→ **TASK GOAL**
Repeat the passage of the therapist's introduction below, starting at "In our first" and ending at "professionally and personally.".

--- TEXT EXCERPT Enclosed Below ---

Hi, I’m Dr. Thomika Andrews, DHA, LCSW-S, a Licensed Clinical Social Worker based in Houston, TX. I specialize in helping young adults and professionals heal from workplace trauma, chronic stress, burnout, and anxiety or depression that often stem from toxic work environments, high-pressure roles, or unresolved past experiences. Many of my clients feel overwhelmed trying to balance work, relationships, and personal well-being while carrying anxiety, emotional exhaustion, or self-doubt. I help clients understand how work-related stress and trauma impact their mental health and guide them toward greater emotional regulation, confidence, and balance—so work no longer controls their sense of worth or peace.
In our first session together, here's what you can expect
Our first session is focused on creating a safe, supportive, and non-judgmental space where you can share what you’re experiencing at work and in life. I’ll listen closely to your concerns, help you identify patterns contributing to stress or emotional distress, and collaborate with you to clarify your therapy goals. Together, we’ll begin developing a personalized plan that supports healing, builds coping skills, and helps you feel more grounded and in control—both professionally and personally.

--- End of Enclosed TEXT EXCERPT ---
--- DATA SHOWN Enclosed Below ---

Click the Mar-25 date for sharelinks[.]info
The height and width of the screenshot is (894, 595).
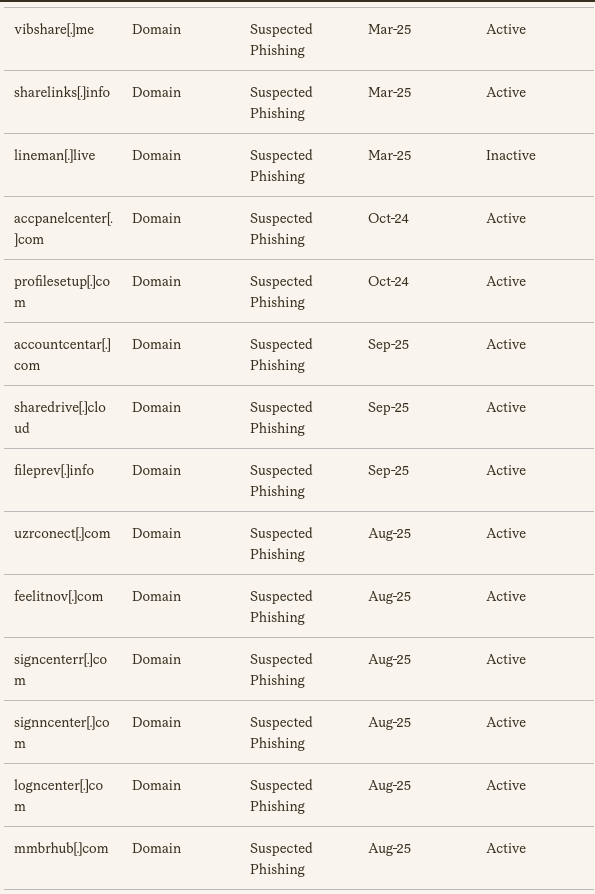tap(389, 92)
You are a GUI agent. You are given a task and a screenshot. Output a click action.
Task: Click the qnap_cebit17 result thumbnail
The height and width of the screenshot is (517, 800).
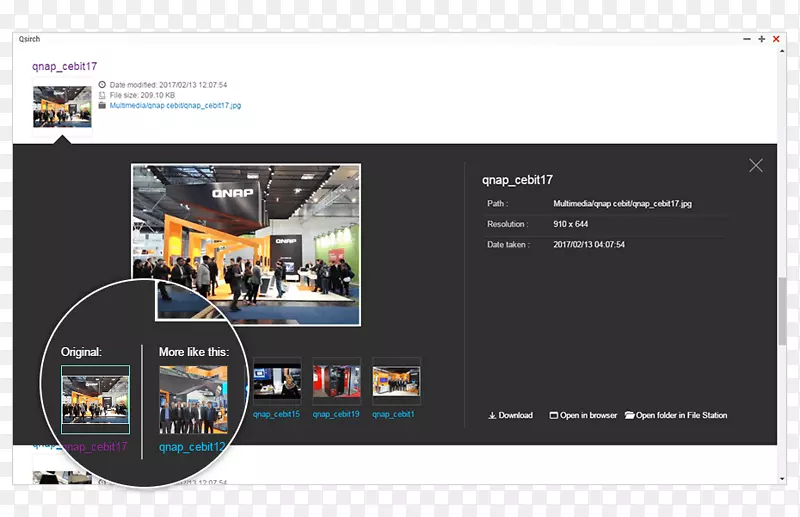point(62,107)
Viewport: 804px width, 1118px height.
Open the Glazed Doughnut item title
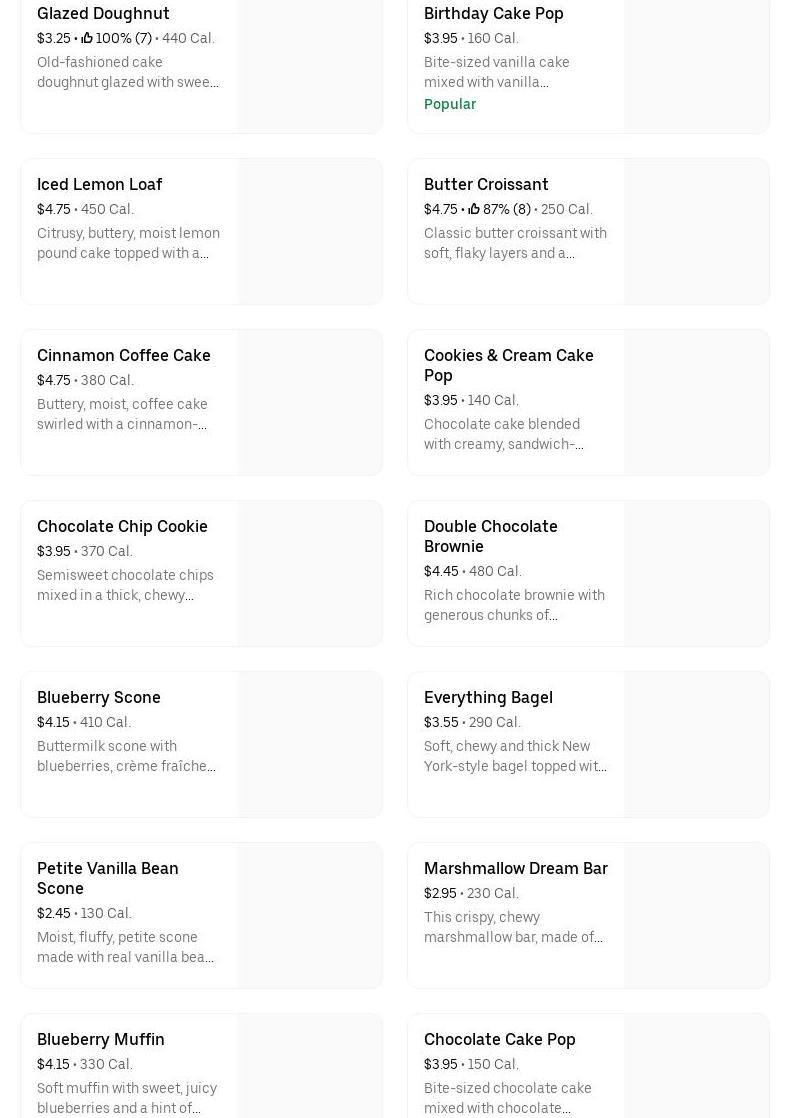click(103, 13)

--- End of Enclosed DATA SHOWN ---

→ **WRITTEN RESPONSE**
In our first session together, here's what you can expect
Our first session is focused on creating a safe, supportive, and non-judgmental space where you can share what you’re experiencing at work and in life. I’ll listen closely to your concerns, help you identify patterns contributing to stress or emotional distress, and collaborate with you to clarify your therapy goals. Together, we’ll begin developing a personalized plan that supports healing, builds coping skills, and helps you feel more grounded and in control—both professionally and personally.